Add another holiday to the December dilemma — HumanLight.
In addition to Christmas, Hanukkah and Kwanzaa, secular humanists have added a new celebration to the crowded calendar. HumanLight, observed on or about Dec. 23, is a secular celebration of human potential that is growing in acceptance.
This year, at least 18 groups, from New Jersey to Florida and Pennsylvania to Colorado, have ceremonies planned. And at least one government building that displays holiday scenes has added HumanLight to the roster: the county courthouse in Wabash, Ind., displays a yellow, white and red HumanLight banner on the same lawn as the Christian creche.
“The key to understanding HumanLight is to understand it is a holiday that is humanity-based,” said Patrick Colucci, one of the creators of the holiday. “It is about celebrating and experiencing a positive vision of the future that we believe humans can build together by working for a more just, more peaceful and a better quality of life for all.”
HumanLight evolved from meetings of the New Jersey Humanist Network, of which Colucci is a member. In the late 1990s, members began asking each other what they could do to celebrate during December.
“The December holiday period is always a discussion for those of us who are nontheistic,” Colucci said. “What are we going to do if our families want us to go to church? Should we celebrate Christmas even though we don’t want to? The question came up: How come there is no holiday for the nonreligious?”
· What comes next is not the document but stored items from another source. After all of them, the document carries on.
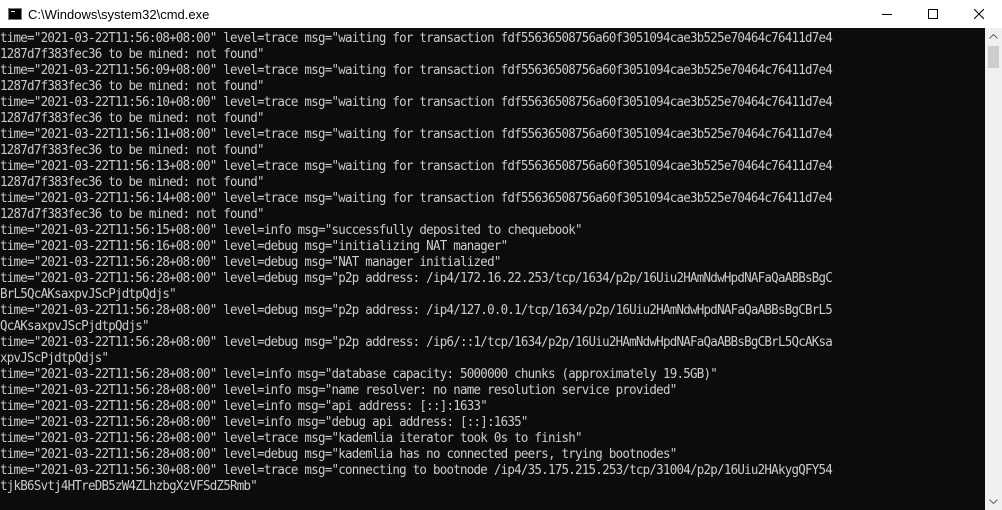 This screenshot has width=1002, height=510. I want to click on scroll-down-arrow-icon, so click(994, 502).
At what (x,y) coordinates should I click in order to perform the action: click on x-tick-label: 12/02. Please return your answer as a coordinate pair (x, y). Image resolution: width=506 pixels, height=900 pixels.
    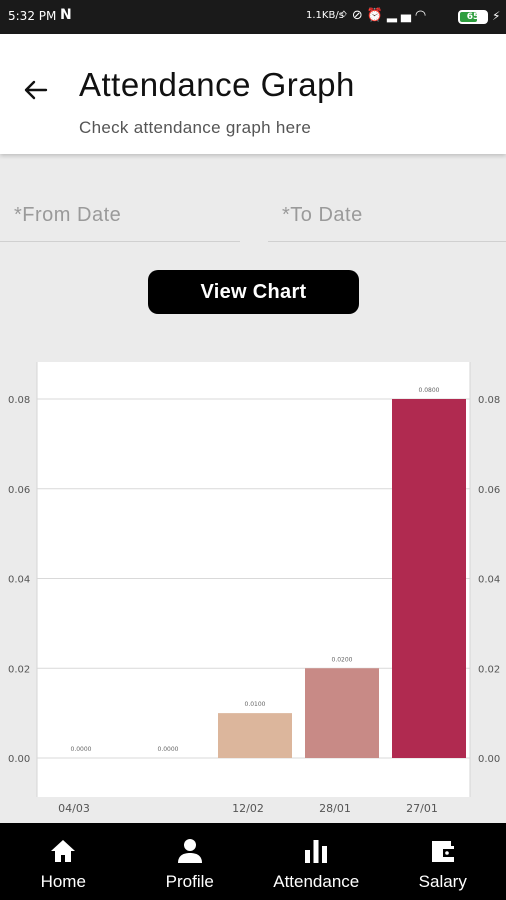
    Looking at the image, I should click on (248, 808).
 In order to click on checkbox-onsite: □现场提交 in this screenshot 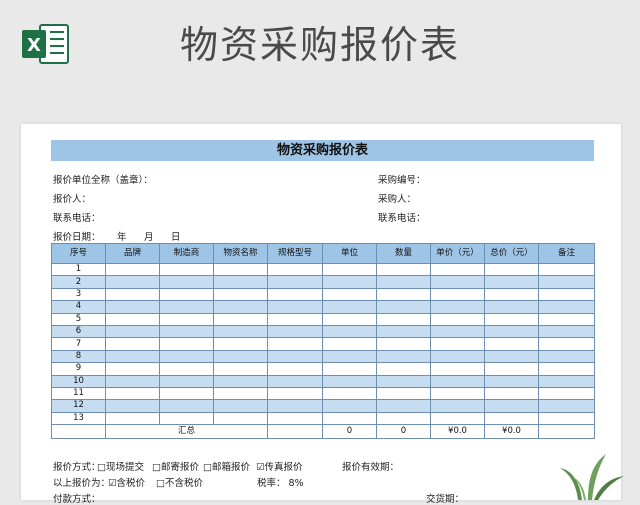, I will do `click(120, 466)`.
They also wanted a way to celebrate that did not involve a man in a big red suit.
“It was an issue when families in our group started to have young children,” Colucci said. Try explaining to a five-year-old why you don’t celebrate Christmas, or Hanukkah.
“That is why HumanLight has a very strong focus on family and community and building that among humanists and the nonreligious,” Colucci said.
In 2001, the group held its first HumanLight celebration with a communal meal. It has evolved to include the lighting of three candles that represent reason, compassion and hope. A fourth candle represents the holiday itself.
“To help express the meaning of this holiday, we light candles, rather than curse the darkness,” Colucci read last weekend (Dec. 16) as he lit the candles for 70 HumanLight celebrants gathered in a New Jersey community center. “We light candles to symbolize lighting the way forward to a better future for humanity and for each other.”
After the first HumanLight observance in 2001, other humanist groups adopted it, too. There are no set practices, so many groups have developed their own. Today, HumanLight celebrations include science book exchanges, charity auctions, musical performances, and magicians and clowns for children. There are even HumanLight cards, ornaments and “carols.”
“O come, all ye doubters,” goes one lighthearted version. “Joyful and united, O come ye, O come ye, to share HumanLight. Come to our potlucks, born of many recipes.”
In Grand Junction, Colo., a group called Humanists Doing Good will mark the holiday by packaging food and hand-knit items for the homeless and distributing them in person on Christmas Day. Last year, for their first observance of the holiday, they delivered treats to people who had to work on Dec. 25.
“It was clear that it was often not necessarily the gifts that were making people’s day brighter,” said Jesse Bond, a member of Humanists Doing Good, “but the act of simply having people go out of their way to notice them and talk to them. It was also nice to feel like we were not being perceived as being engaged in any’war on Christmas’ or raging against the nativity scene.”
Observances of HumanLight are still few and far between — only 30 groups reported celebrations in 2010 — but it’s growing. Leaders of several national nontheist organizations have recently endorsed the holiday, including Roy Speckhardt, executive director of the American Humanist Association.
HumanLight, Speckhardt wrote, “provides a unique opportunity to show our religious neighbors that humans don’t need supernatural religious beliefs in order to live a good, ethical, and meaningful life.”
Not everyone is rushing to light the candles. Tom Flynn, executive director of the Council for Secular Humanism and author of “The Trouble With Christmas,” recently listed six reasons the nonreligious should shun all December holidays.
Among the reasons, fears of conformism.
“Nonreligious people make themselves disappear when they cling to a’me too’ holiday so as not to be seen with nothing special to do towards the end of December,” Flynn said.
“We’d further increase our visibility by ignoring the holiday and pressing our employers to leave the office open on December 25.”